Collection entries:
====

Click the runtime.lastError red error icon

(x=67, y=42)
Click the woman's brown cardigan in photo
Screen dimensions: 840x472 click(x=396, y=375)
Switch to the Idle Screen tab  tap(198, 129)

====

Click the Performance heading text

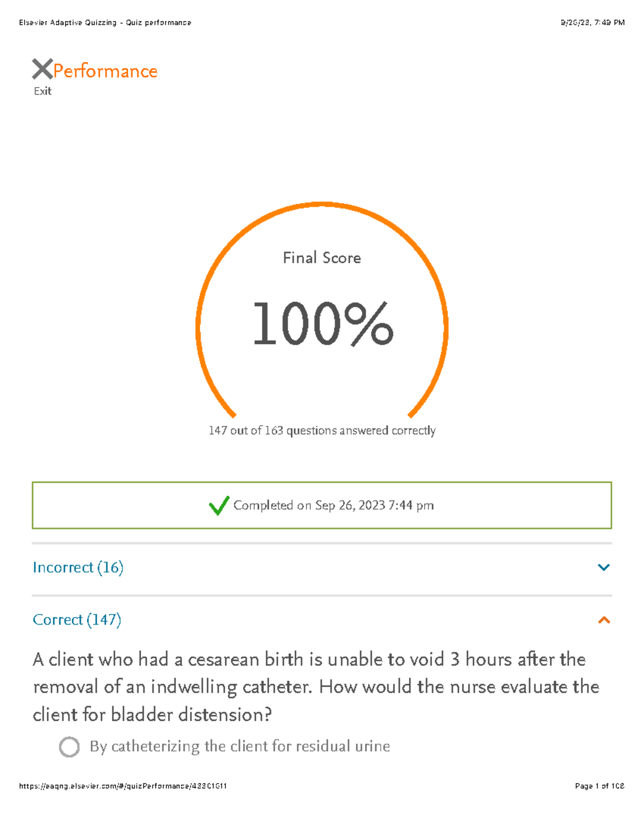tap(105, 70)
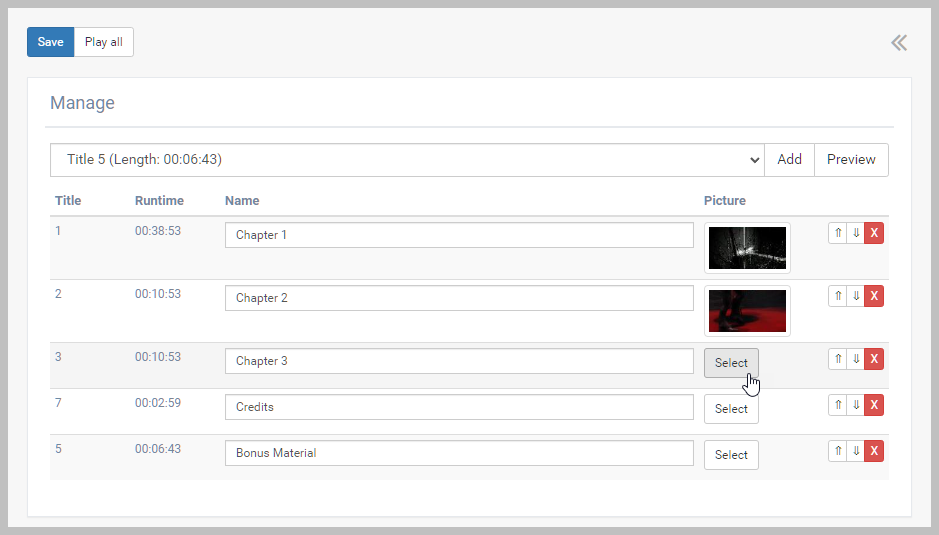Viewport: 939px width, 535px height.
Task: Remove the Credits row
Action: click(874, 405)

====

Task directions:
Every line from the line containing "Click the runtime.lastError red error icon" through the line containing "Switch to the" in the records above must be retyped exactly. Leave out the rest.

Answer section:
Click the runtime.lastError red error icon

(x=67, y=42)
Click the woman's brown cardigan in photo
Screen dimensions: 840x472 click(x=396, y=375)
Switch to the Idle Screen tab  tap(198, 129)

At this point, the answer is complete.